Return of Frustratingly Easy Unsupervised Video Domain Adaptation
For researchers in video domain adaptation, this work provides a simple yet effective method that outperforms existing approaches, though it is incremental in nature.
The paper tackles unsupervised video domain adaptation (UVDA) and proposes MetaTrans, a simple method with only two loss terms that separates spatial and temporal divergence handling. It achieves substantial absolute adaptation improvements and significantly outperforms state-of-the-art UVDA baselines on cross-domain action recognition tasks.

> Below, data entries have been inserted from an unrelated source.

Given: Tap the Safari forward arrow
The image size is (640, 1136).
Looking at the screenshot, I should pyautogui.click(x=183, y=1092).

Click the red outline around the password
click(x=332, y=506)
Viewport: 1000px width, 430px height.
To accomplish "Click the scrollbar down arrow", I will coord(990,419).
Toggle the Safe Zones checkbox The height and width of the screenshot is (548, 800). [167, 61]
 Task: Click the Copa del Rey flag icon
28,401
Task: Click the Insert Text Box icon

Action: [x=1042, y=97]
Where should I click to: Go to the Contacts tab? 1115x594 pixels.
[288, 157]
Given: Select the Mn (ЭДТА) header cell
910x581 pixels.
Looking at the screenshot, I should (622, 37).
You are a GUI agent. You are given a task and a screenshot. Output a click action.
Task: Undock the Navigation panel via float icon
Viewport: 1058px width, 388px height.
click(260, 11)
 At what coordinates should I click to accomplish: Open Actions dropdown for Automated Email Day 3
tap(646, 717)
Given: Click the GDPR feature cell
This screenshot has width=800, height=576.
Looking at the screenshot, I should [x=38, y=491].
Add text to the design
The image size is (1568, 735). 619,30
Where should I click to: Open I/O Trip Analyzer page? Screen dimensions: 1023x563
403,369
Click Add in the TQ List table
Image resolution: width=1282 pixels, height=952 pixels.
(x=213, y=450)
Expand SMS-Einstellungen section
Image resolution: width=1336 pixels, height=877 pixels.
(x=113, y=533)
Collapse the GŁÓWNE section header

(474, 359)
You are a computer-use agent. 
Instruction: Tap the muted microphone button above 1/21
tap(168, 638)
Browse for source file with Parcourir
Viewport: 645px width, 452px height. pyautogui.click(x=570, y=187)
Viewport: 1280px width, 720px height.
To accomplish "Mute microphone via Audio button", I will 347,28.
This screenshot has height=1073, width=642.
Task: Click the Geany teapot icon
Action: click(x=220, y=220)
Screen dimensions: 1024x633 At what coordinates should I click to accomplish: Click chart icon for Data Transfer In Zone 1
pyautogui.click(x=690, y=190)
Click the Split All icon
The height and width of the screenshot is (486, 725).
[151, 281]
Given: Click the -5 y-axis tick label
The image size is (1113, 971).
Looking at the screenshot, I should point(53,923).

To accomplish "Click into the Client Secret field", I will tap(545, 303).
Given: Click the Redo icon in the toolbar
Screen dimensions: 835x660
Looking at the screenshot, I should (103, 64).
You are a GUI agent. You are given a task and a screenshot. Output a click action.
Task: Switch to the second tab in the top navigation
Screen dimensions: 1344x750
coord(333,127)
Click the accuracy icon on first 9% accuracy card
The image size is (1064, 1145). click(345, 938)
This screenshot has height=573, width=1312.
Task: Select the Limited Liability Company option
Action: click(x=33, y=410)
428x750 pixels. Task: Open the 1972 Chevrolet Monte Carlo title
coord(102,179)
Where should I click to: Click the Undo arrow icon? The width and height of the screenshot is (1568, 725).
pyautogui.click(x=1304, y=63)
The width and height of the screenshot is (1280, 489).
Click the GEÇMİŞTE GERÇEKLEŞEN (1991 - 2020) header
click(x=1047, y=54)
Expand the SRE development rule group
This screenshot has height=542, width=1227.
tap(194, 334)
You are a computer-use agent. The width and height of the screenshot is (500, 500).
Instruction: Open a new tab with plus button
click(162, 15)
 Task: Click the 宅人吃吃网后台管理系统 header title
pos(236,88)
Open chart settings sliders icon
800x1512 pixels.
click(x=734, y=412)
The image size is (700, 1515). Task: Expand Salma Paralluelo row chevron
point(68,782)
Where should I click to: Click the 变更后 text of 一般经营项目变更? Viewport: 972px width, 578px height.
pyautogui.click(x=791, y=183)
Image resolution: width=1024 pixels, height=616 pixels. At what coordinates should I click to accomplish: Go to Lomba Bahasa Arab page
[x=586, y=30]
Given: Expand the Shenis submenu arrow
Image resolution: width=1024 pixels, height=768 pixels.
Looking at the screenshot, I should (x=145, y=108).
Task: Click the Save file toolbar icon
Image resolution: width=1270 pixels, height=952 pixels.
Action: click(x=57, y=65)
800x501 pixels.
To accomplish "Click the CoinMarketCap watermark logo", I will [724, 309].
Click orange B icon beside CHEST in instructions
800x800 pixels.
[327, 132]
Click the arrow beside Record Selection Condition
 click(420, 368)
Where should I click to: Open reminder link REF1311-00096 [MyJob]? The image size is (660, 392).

Unsupervised video domain adaptation (UVDA) is a practical but under-explored problem. In this paper, we propose a frustratingly easy UVDA method, called MetaTrans. Specifically, MetaTrans adopts a concise learning objective that contains only two fundamental loss terms. Despite the simplicity of the learning objective, MetaTrans embodies an advanced UVDA idea, that is, handling the spatial and temporal divergence of cross-domain videos separately, through a subtle model architecture design. By implementing a temporal-static subtraction module, MetaTrans effectively removes spatial and temporal divergence. Extensive empirical evaluations, particularly on various cross-domain action recognition tasks, show substantial absolute adaptation performance enhancement and significantly superior relative performance gain compared with state-of-the-art UVDA baselines.